L’Essentiel : Dans l’affaire opposant Dominique Strauss Kahn à plusieurs titres de presse, les juges ont jugé que la liberté d’informer primait sur le droit à la vie privée. Bien que l’article 9 du Code civil protège la vie privée, ce droit peut être limité lorsque la diffusion d’informations est justifiée par l’intérêt public. Les SMS publiés, extraits dans le cadre d’une enquête sur le proxénétisme, ont été considérés comme ayant un intérêt légitime, notamment en raison du contexte politique et judiciaire entourant Strauss Kahn. Les juges ont également noté l’absence de malveillance dans la publication des articles.

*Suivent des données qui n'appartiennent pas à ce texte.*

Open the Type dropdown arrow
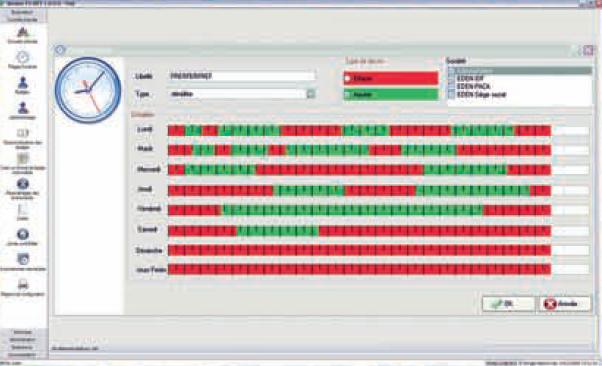This screenshot has height=366, width=602. (311, 94)
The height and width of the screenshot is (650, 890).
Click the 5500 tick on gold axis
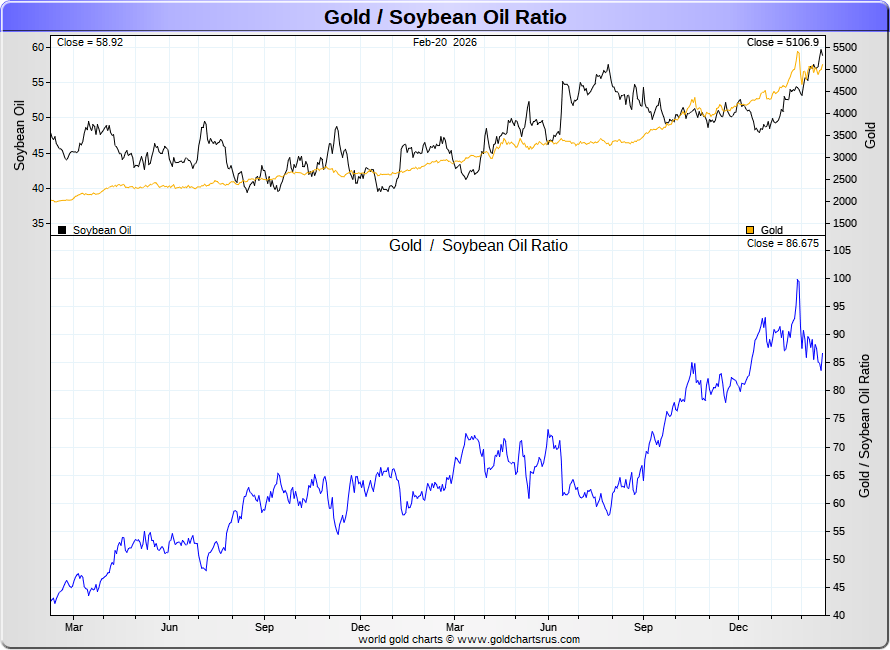[x=845, y=48]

1ère espèce : dans le litige l’opposant à plusieurs titres de presse ayant publié des SMS de Dominique Strauss Kahn portant sur des soirées libertines, les juges n’ont pas considéré que les articles de presse en cause portaient atteinte à la vie privée de Dominique Strauss Kahn, le droit à l’information primant.

Article 9 du Code civil

En vertu de l’article 9 du Code civil, toute personne (y compris les personnes publiques) a le droit au respect de sa vie privée et est fondée à en obtenir la protection. Ces droit lui permet, en principe, de s’opposer à la diffusion sans son autorisation d’éléments appartenant à cette sphère protégée et d’obtenir réparation du préjudice qui lui aurait été causé de ce fait.

Ce droit au respect de la vie privée (qui inclut le secret des correspondances), peut cependant céder devant les nécessités de la liberté d’expression lorsque la diffusion des informations ou des images est légitime au regard de ces nécessités, l’appréciation de cette légitimité étant fonction d’un ensemble de circonstances tenant à la personne qui se plaint de l’atteinte aux droits protégés par l’article 9 du Code civil, notamment sa qualité et son comportement antérieur, l’objet de la publication en cause, son contenu, sa forme, sa participation à un débat d’intérêt général ainsi que l’absence de malveillance et d’atteinte à la dignité de la personne. Ces critères sont jugés conformes aux stipulations des articles 8 et 10 de la convention de sauvegarde des droits de l’homme et des libertés fondamentales.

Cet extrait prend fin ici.